Plasmodium falciparum malaria is more severe in pregnant women, especially during the first pregnancy (primigravida), and causes disease in the mother and fetal death even in those women who were previously immune. (Steketee, et al., Am J Trop Med Hyg 55, 2-7 (1996)). In the primigravida, massive numbers of parasitized red blood cells (PRBCs) sequester in the maternal circulation of the placenta, binding to chondroitin sulfate A (CSA). (Fried & Duffy, Science 272, 1502-1504 (1996)). Antibodies that develop after multiple pregnancies are associated with reduced PRBCs in the placenta and block CSA-binding of PRBCs. (Fried, et al., Nature 395, 851-2 (1998)).
Members of the recently described var gene family and their expressed proteins, Plasmodium falciparum Erythrocyte Membrane Protein-I (PfEMP1), mediate PRBCs binding to several adhesion receptors such as CD36, intercellular adhesion molecule-1 (ICAM-1), and chondroitin sulfate A (CSA). (Baruch, et al., Cell 82, 77-87 (1995), (Smith, et al., Cell 82, 101-10 (1995), (Su, et al., Cell 82, 89-100 (1995), and (Scherf, et al., Embo J 17, 5418-5426 (1998)). Recent work on var gene switching has established that transcription of a particular var gene (termed “FCR3.varCSA”) in parasites selected for binding to CSA but not in parasites selected for adhesion to CD36 or ICAM-1. (Scherf, et al., Embo J 17, 5418-5426 (1998)). Thus, var genes adhere dichotomously either to CD36 and other receptors on endothelium or to CSA in placenta and not to CD36.

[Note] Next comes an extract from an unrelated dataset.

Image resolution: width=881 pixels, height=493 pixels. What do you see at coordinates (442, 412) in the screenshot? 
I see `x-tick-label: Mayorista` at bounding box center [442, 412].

Potential receptor domains in var genes include Duffy binding like (DBL) domains, named for their homology to the Duffy binding domain of P. vivax (Su, et al., Cell 82, 89-100 (1995)), and cysteine-rich interdomain regions (CIDR). The CIDR1 domain, located after the first DBL, was shown to mediate PRBCs adhesion to CD36. (Baruch, et al., Cell 82, 77-87 (1995) and (Baruch, et al., Blood 90, 3766-75 (1997)). DBL1 has been identified as a receptor for binding PRBCs to uninfected RBCs in var genes from PRBCs that rosette normal RBCs. (Rowe, et al., Nature 388, 292-5 (1997) and (Chen, et al., J Exp Med 187, 15-23 (1998)). Although antibodies directed to two different domains of a var gene expressed in CSA-binding parasites reduced binding to CSA (Reeder, et al., Proc Natl Acad Sci USA 96, 5198-202 (1999)), the gene, protein and domains thereof that bind CSA have not been identified.